Page 53 of Second Go-Round

Fantasy number one fulfilled in a way I couldn’t have imagined, leaving me sore and sated, but I was more than ready for a second round—

Wait.

Jarod had woken me from hazy sleepiness. I frowned, recalling every emotion filling his dark eyes. I’d wanted to burrow beneath his skin and become one with him, latch onto his soul, and never let go…

Fuck.

I opened my eyes again to find the clock read eight-seventeen.

Our time was up.

Ignoring the ache in my chest, I shifted in his arms, trying to wake him gently. “Hey,” I said, keeping my voice low. “Jarod.”

“Hmm?” His voice rumbled against my ear, and he squeezed me close.

“You’re off the clock.”

He rubbed his face against my hair and pushed the mass of waves from my neck. “This isn’t about a job right now,” he murmured against my skin.

Danger, my mind screamed, but shivers of fire slid down my body as his lips and tongue traced patterns on my neck. I didn’t scoot away as I should have. Nope. I had to go and angle my neck to give him better access.

“Mmm, you taste delightful in the morning.”

Goddamnit.

I pulled away and sat, lowering my feet to the floor while scanning the room for my dress. There. By the door. Heart thrumming in my throat, I crossed the room, trying to keep the swaying of my ass to a minimum since I felt the heat of Jarod’s stare on my backside. I squatted to pick up my dress rather than bending over and giving him a sight he would enjoy too much. Once in the bathroom with the door closed, I shut my eyes and shivered.

That slow rocking of hips the night before had made a huge spider crack in my wall. The look in Jarod’s eyes as he’d made love to me, the emotion pouring out of him… We hadn’t kissed, but we’d been completely wrapped up in one another regardless. Hell, I’d been desperate for him to take me again. Raw. Nothing between us.

“Goddamnit!” I whispered the word harshly and strode toward the toilet, my insides churning.

He made me weak—want things that scared the shit out of me. I needed to get the hell out of there to save us both future pain.
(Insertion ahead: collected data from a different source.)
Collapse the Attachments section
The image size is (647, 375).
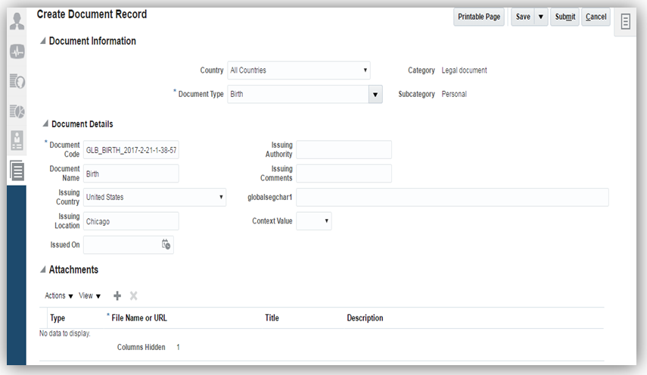pos(42,270)
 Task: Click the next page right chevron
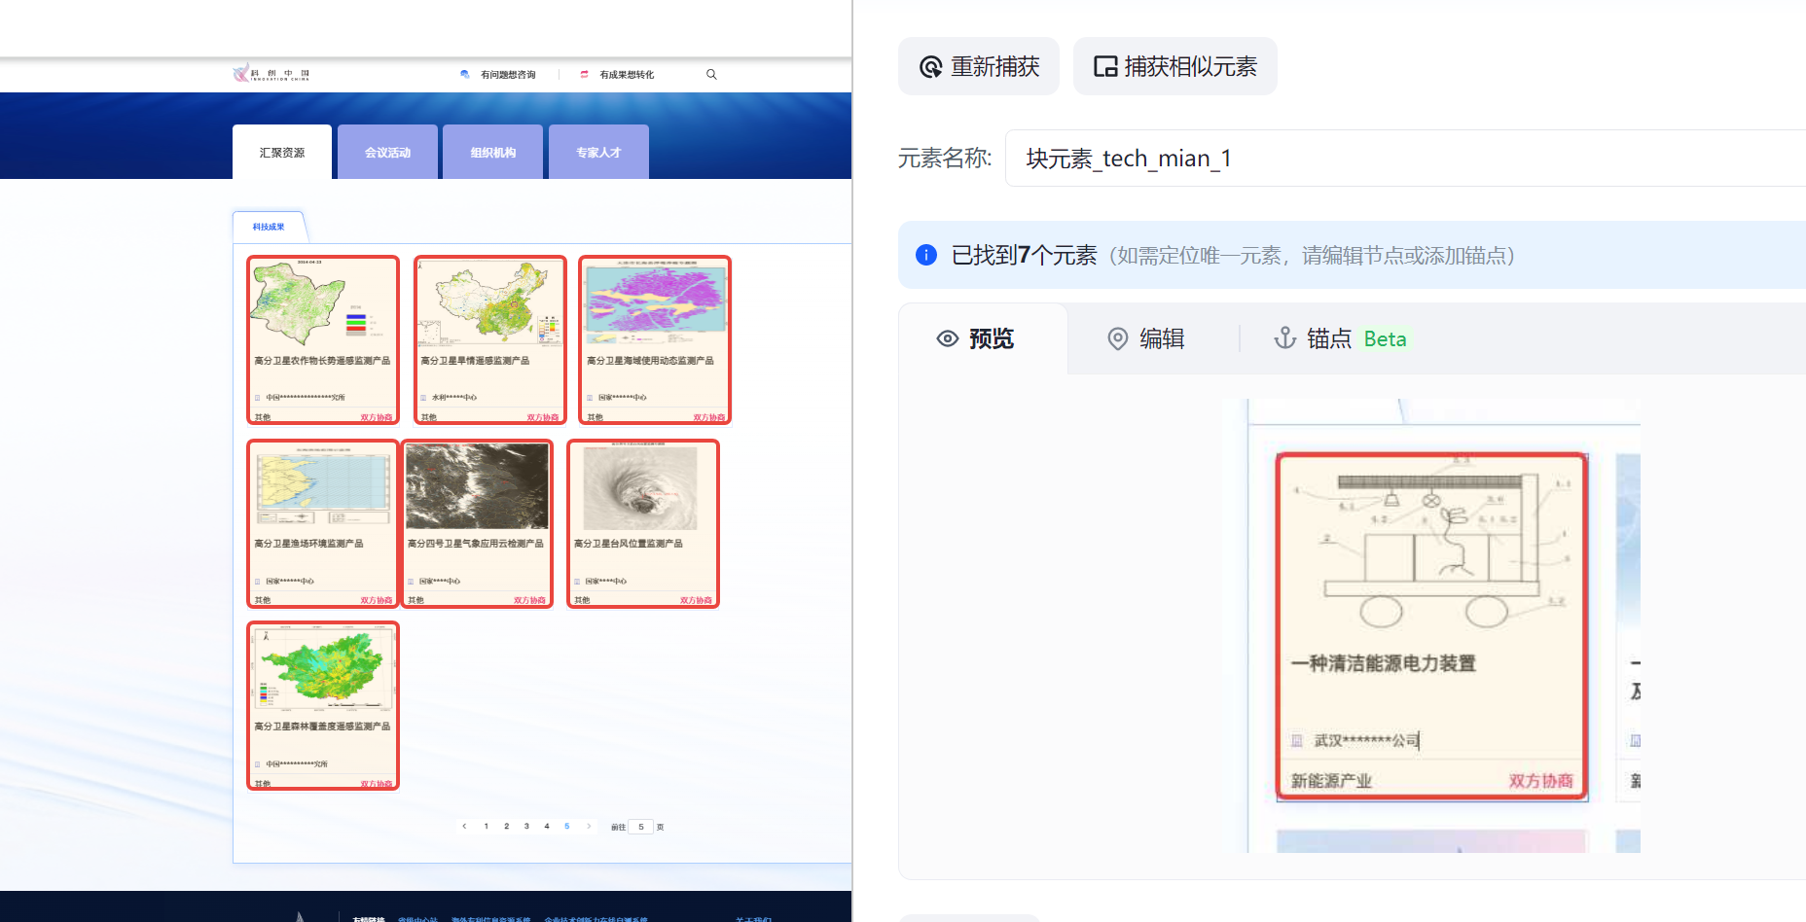pyautogui.click(x=589, y=826)
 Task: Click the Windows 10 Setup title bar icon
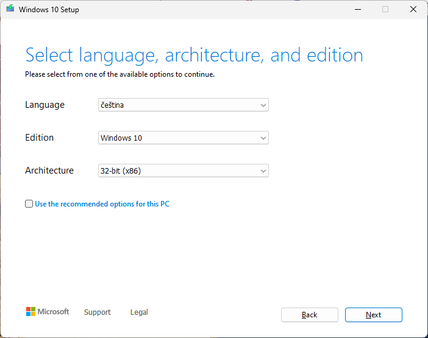point(10,9)
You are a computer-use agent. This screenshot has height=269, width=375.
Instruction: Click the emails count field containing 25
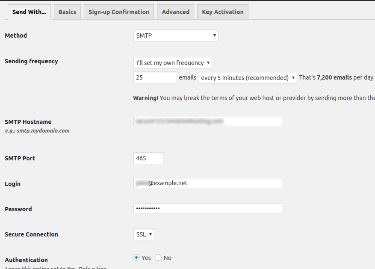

I took care of business, yanked up my dress, and ran my shaking fingers through my hair. Anyone with eyes would see the war in mine, the unguarded, vulnerable mess of my mind. Keep your distance, Christine. Let him touch you again and you’re a goner.

I pulled open the door, hell-bent on escaping the feelings, the desires he stirred up inside me.

Jarod lay on the bed, mussed hair, sleepy and sexy bedroom eyes aimed my way. His gaze flitted down over my state of dress, and a frown tugged on his brow. “You’re leaving?”

Somehow, I forced my head up and down in a stilted nod—like my body didn’t wish to agree with my mind.

Silence hovered between us, thick with longing, ripe with unease.

I wanted to crawl back beneath that tented sheet and wrap myself around his warm, hard body. I wanted his mouth fused to mine, his cock filling me, erasing everything in my mind but the feel and presence of him. I wanted—no, needed—space between us. Safety.

“I-I wish you all the best,” I somehow managed and spun away, grabbing my shoes and bag.

“You are my best.” Jarod’s whisper followed me out the hotel’s door.

Fall’s cooler nights did nothing to boost my mood like it usually did after a long, hot summer. Everything felt flat—off—since I’d walked out on Jarod. Two more bomb threats worried the Boston area, one including Chantelle’s Too, the nightclub where Jarod and I had met. A reporter stood outside the roped-off entrance, explaining how a bomb had been found in one of the lockers.

I sat at the lunchroom table on Friday morning, eating my dry bunny greens and grilled chicken, focusing on the TV across the tiny room.

Footfalls came from the hallway, and Dad appeared in the doorway a few seconds later.

“They found the bomb,” I said, my attention flitting back to the reporter as I speared my fork into my salad.

“Thank goodness it didn’t go off last night.”